The stock closed Thursday at $17.43 -- quite a bit above the $12 price of the offering -- and on the news fell nearly 21% Friday afternoon to $13.81.
The drop is understandable. Current investors will face serious dilution to their stake as the company's count of shares outstanding rises from 13.9 million. And I'd sure like to have bought an initial position in this stock Friday rather than at the $15.71 price on March 14, when I recommended this stock for my Jubak’s Picks portfolio. That position is down 12% from my purchase price.
But although I believe the drop is understandable, I think it's, well, wrong. Or at least short-sighted.
Management sees a need to raise capital down the road, and is doing what it's supposed to do. It's taking advantage of a spike in the stock to raise capital at a good price.
Biotech companies raise capital for two reasons -- one bad and one good.
The bad reason is that the company is in danger of running out of money because its research is running behind schedule, or that the existing research direction has turned out to be a dead-end and a total reboot is necessary. Often in this scenario, a company will clearly have gone through a period of hoarding cash by cutting costs in an effort to get to a place in its research where it can show progress sufficient to go back to the market to raise more capital.
The good reason is that the company’s research is proceeding on or ahead of schedule. Biotech research gets more expensive as it moves out of the lab and into the regulatory and marketing phases. Clinical trials large enough to convince the U.S. Food & Drug Administration to approve a drug are expensive -- especially, as in this case, when a new drug has to prove that it produces a better outcome than existing drugs. Moving from trials to marketing is even more expensive.
Oncogenex’s partner, Teva Pharmaceutical Industries (TEVA -0.83%), will pick up the tab for a lot of that effort because it will do most of the marketing for OGX-011 after trials are completed in 2013 and the drug wins approval. But besides the $60 million upfront payment, and $370 million in potential milestone payments (and royalties on sales) that Oncogenex got in its deal with Teva, the company retained the right to co-promote the eventual drug in Canada and the United States.
It looks to me like Oncogenex wants to build a drug company and not just a lab. And the announced offer, painful as it may be at the moment, fits with that scenario. (You might ask, and I do, why did the company raise money Friday, instead of waiting for 2013? My guess is that this is a reaction to the incredible volatility of the last year. The lesson from that is take the money when the taking is good.)
Biotech stocks are volatile and this kind of event comes with the turf, I'm afraid. The short story is that if you liked the stock at $15.71 on March 14, you should like it even more at $13.81 Friday.
Whatever. The one thing that doesn't show up in any "fundamental" analysis of a stock is management credibility. The management of this company just blindsided its shareholders/Street. A week prior they explicitly said that they have adequate cash to last through 2014. A week after that they subsequently do a massive, dilutive deal. This, alone, has destroyed management credibility and will haunt the stock for the rest of the year, at least.
re "A week prior they explicitly said that they have adequate cash to last through 2014. A week after that they subsequently do a massive, dilutive deal."
The 2 are not contradictory. They had enough money to get them into 2014 but clearly to put 427 in the best position in terms of trials without a suboptimal partnership they saw an opportunity to jump in here on some strength. A lot of things are happening in terms of 427 in bladder CA with these early complete remissions and with the prostate CA landscape changing rapidly it's best to have the flexibility of that extra cash.

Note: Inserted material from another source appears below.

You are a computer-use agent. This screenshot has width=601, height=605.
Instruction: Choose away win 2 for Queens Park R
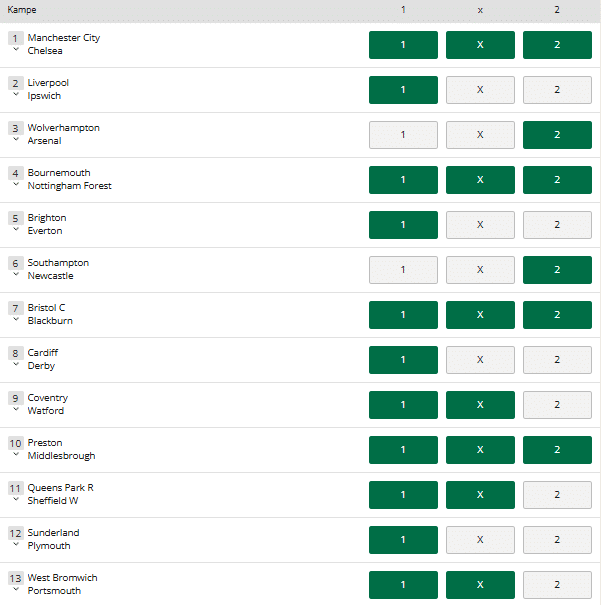557,495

Look, I just got demolished as well, I didn't get in cheap but recently at around $16. But there really is a huge difference in jumping on the opportunity to raise cash that will only enhance shareholder value in the long run and raising cash from a position of weakness because you have to.
As much as I don't like to feel like an idiot and get blindsided I also know why I invested in this and that investment thesis only got stronger with this opportunistic capital raise that should prove to enhance shareholder value. When this offer is out of the way don't be surprised if the stock recovers quickly.